Work instruction: Identify each line in the records below that contains the word "click", and copy it.

Collected data entries
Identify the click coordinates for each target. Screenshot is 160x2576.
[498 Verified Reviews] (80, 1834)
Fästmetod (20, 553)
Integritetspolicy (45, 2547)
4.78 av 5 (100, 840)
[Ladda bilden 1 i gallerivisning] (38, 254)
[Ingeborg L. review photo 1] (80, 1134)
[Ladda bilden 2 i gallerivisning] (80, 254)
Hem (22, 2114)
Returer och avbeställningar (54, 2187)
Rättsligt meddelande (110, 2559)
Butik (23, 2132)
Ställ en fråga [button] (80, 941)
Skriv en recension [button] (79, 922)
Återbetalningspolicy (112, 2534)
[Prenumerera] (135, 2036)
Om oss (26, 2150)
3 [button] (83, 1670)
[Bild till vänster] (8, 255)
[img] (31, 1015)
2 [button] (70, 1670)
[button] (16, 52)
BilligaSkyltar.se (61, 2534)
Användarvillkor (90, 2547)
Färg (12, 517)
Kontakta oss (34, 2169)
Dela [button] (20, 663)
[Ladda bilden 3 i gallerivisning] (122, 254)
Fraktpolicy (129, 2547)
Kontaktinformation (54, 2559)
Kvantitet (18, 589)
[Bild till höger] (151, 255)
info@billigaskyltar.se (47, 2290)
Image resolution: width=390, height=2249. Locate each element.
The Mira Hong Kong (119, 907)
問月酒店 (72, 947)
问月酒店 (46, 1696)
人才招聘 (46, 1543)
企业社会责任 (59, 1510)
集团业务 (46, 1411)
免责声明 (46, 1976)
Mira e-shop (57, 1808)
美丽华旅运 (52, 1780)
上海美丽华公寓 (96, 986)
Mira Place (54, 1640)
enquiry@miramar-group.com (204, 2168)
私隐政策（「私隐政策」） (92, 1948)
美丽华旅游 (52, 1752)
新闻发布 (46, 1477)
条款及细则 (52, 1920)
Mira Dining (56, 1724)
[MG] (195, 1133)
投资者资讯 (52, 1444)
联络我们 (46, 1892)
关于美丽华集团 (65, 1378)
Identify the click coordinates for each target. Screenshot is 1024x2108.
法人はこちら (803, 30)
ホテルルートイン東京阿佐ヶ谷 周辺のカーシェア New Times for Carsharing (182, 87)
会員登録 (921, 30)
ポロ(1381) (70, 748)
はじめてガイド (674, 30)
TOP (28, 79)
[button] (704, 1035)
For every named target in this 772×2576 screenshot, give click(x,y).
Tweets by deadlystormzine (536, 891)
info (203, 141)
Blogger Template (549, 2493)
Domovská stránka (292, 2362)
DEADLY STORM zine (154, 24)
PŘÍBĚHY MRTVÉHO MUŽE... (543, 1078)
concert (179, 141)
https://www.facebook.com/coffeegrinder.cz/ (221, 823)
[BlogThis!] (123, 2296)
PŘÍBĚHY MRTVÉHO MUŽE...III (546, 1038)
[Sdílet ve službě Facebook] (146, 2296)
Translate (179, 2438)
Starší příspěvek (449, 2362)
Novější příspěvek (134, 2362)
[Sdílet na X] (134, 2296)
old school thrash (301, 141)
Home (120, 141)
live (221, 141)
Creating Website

Response:
Identify the click coordinates for each target. Screenshot is 160x2576.
Identify the click coordinates for each target. Screenshot is 1024x2108.
For every named target in this 772×2576 screenshot, give click(x,y).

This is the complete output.